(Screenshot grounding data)
----

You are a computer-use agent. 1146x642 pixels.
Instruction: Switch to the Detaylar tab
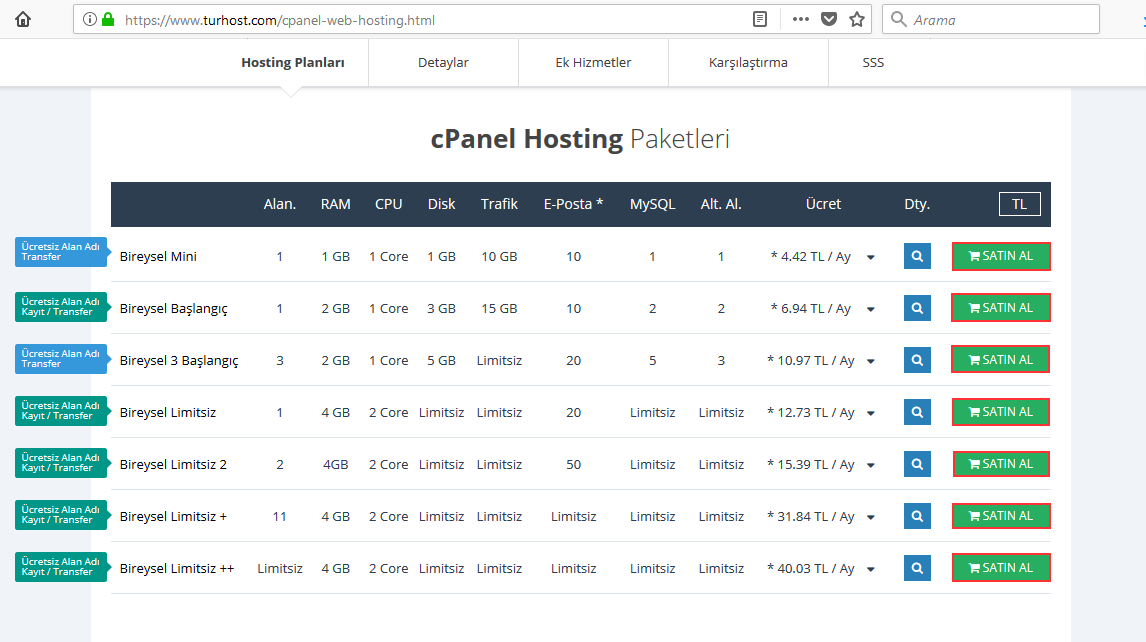coord(443,62)
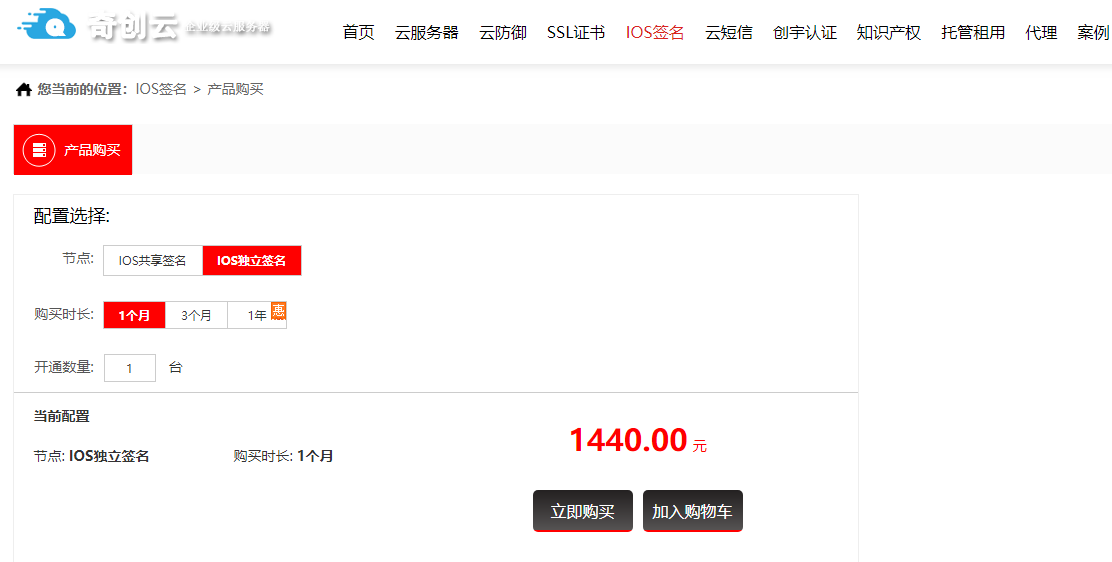
Task: Open the IOS签名 menu item
Action: click(655, 32)
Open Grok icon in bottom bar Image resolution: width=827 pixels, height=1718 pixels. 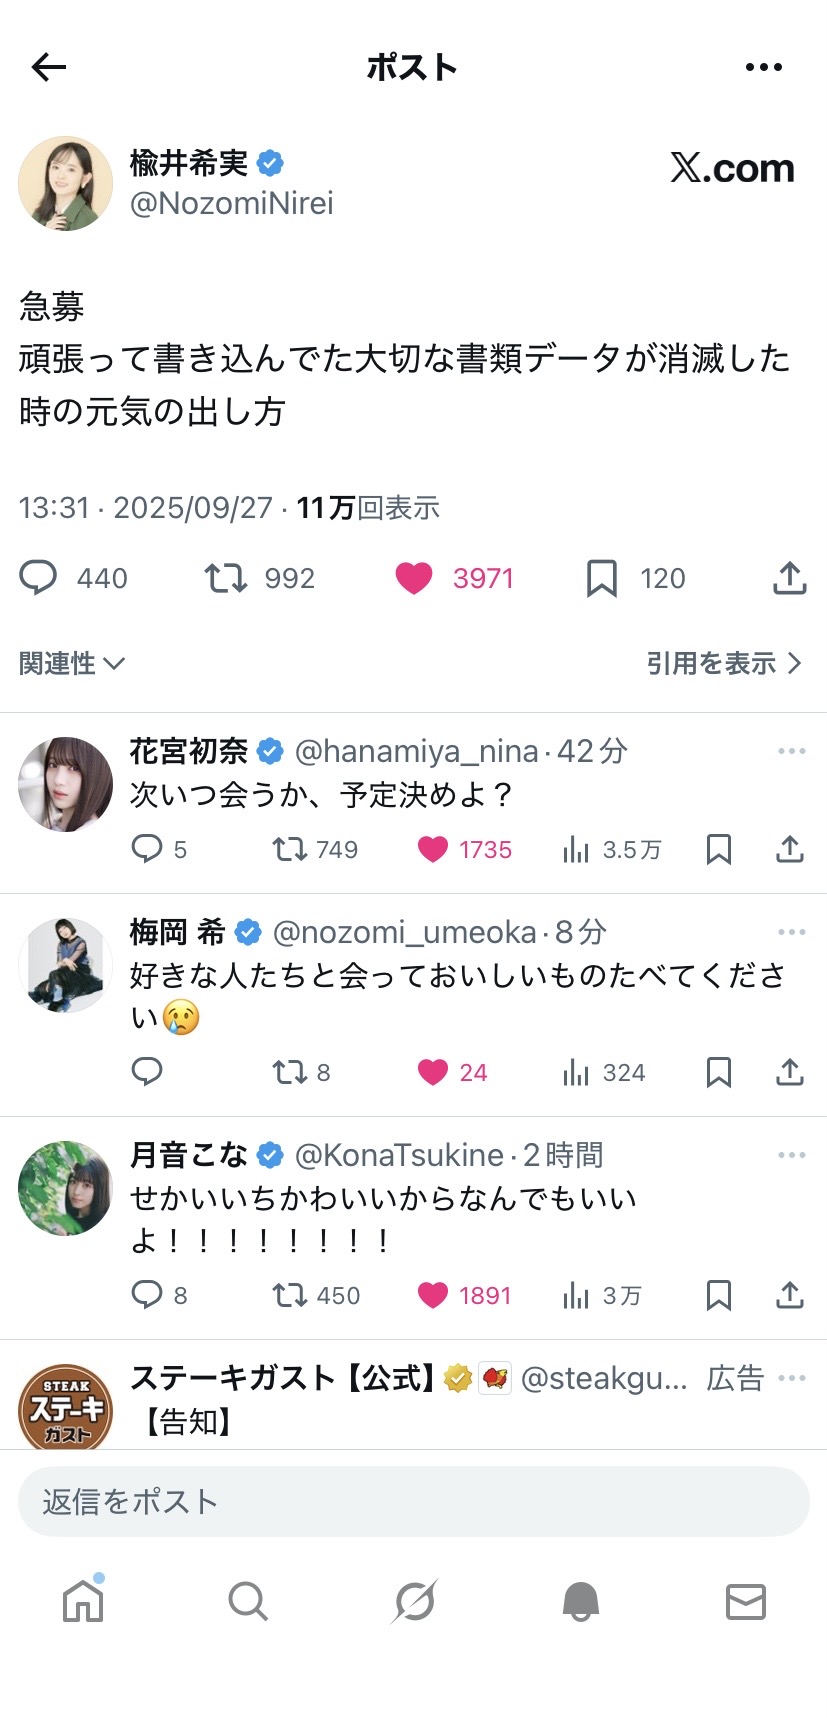coord(414,1601)
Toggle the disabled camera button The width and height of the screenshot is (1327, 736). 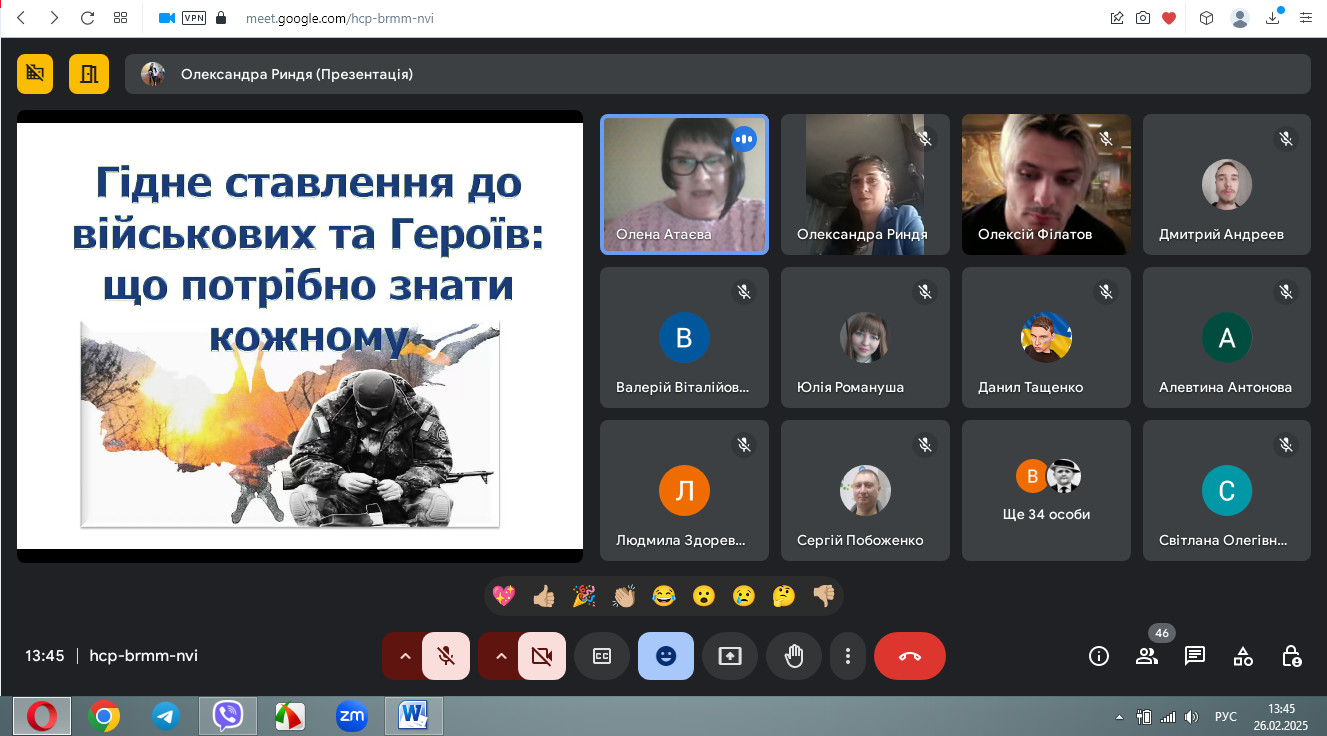pyautogui.click(x=542, y=656)
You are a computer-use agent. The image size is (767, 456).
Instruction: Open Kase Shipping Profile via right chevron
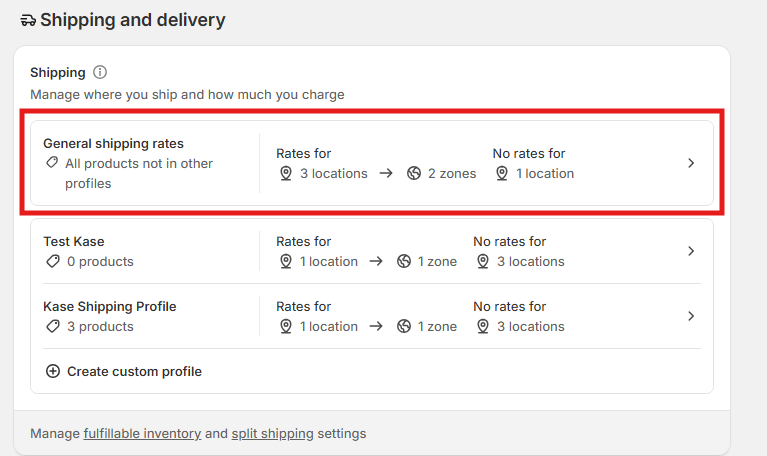691,316
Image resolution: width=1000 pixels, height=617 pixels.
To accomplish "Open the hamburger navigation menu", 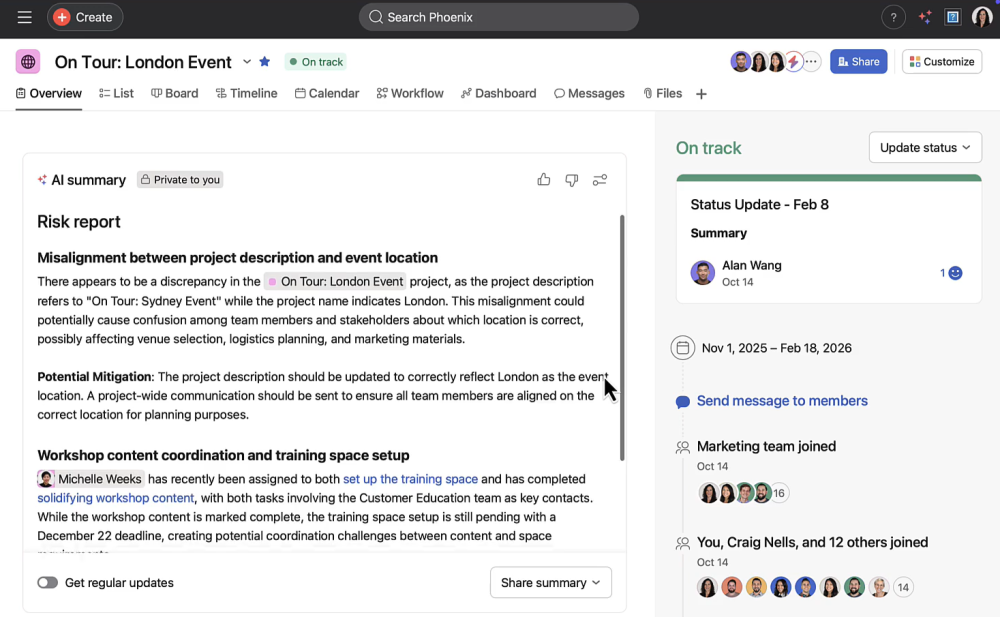I will [x=24, y=17].
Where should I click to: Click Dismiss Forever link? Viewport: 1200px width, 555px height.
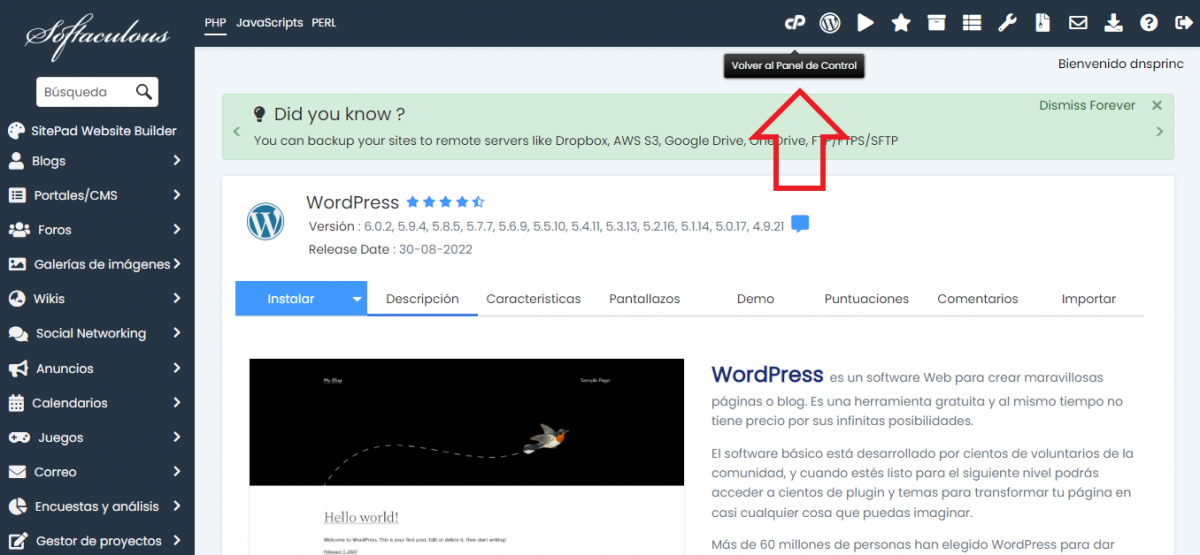coord(1087,105)
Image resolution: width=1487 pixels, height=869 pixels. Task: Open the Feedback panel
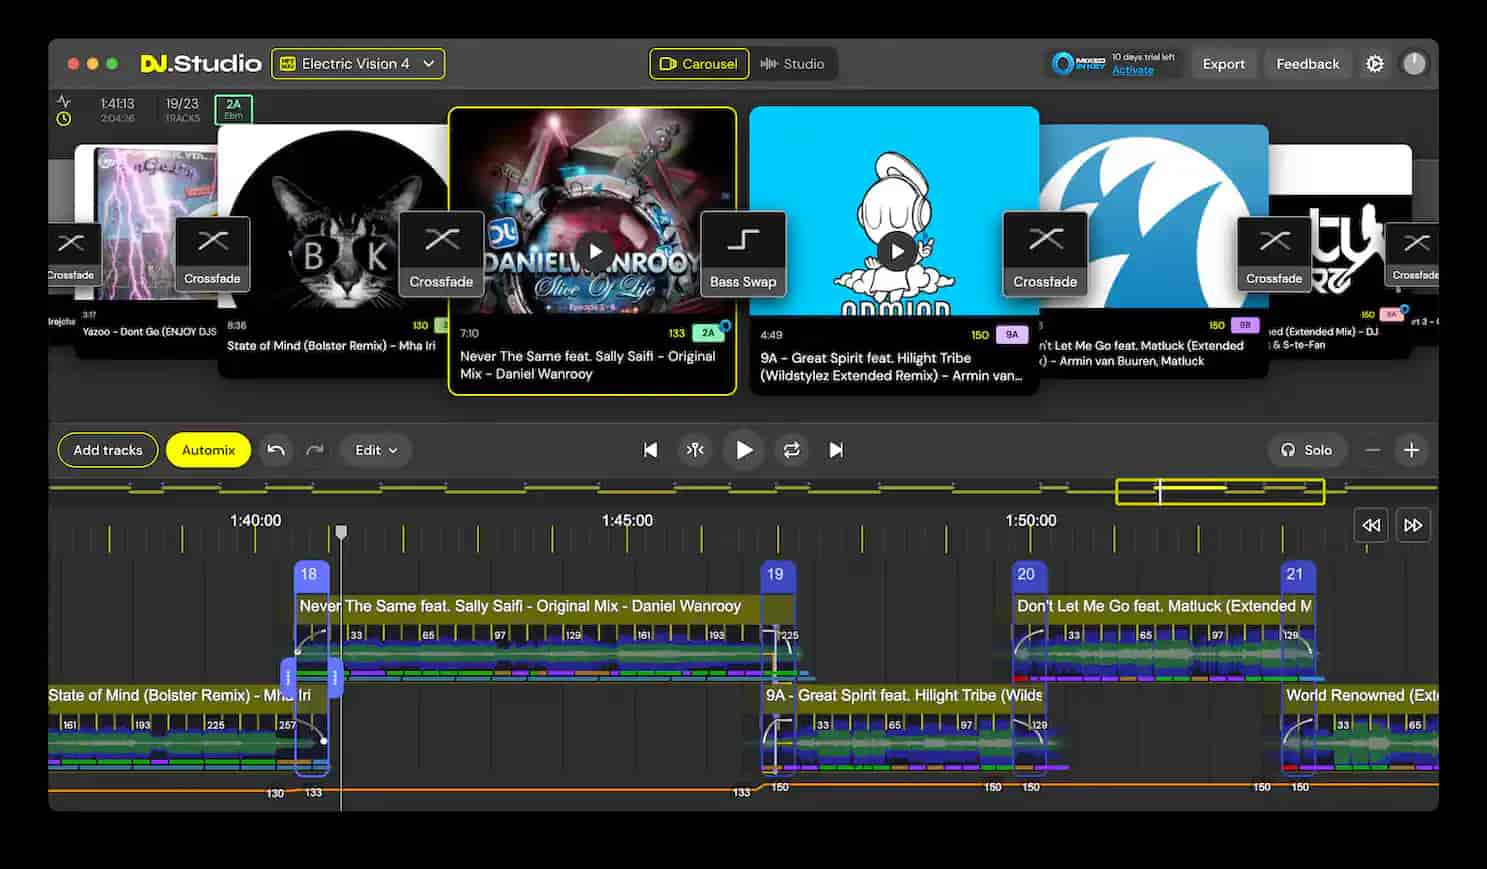1307,63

----

In the records above, locate the line with "Image resolution: width=1487"; output it and each line after it through the last one, exactly, omitting pictures.

Image resolution: width=1487 pixels, height=869 pixels. Task: Open the Feedback panel
1307,63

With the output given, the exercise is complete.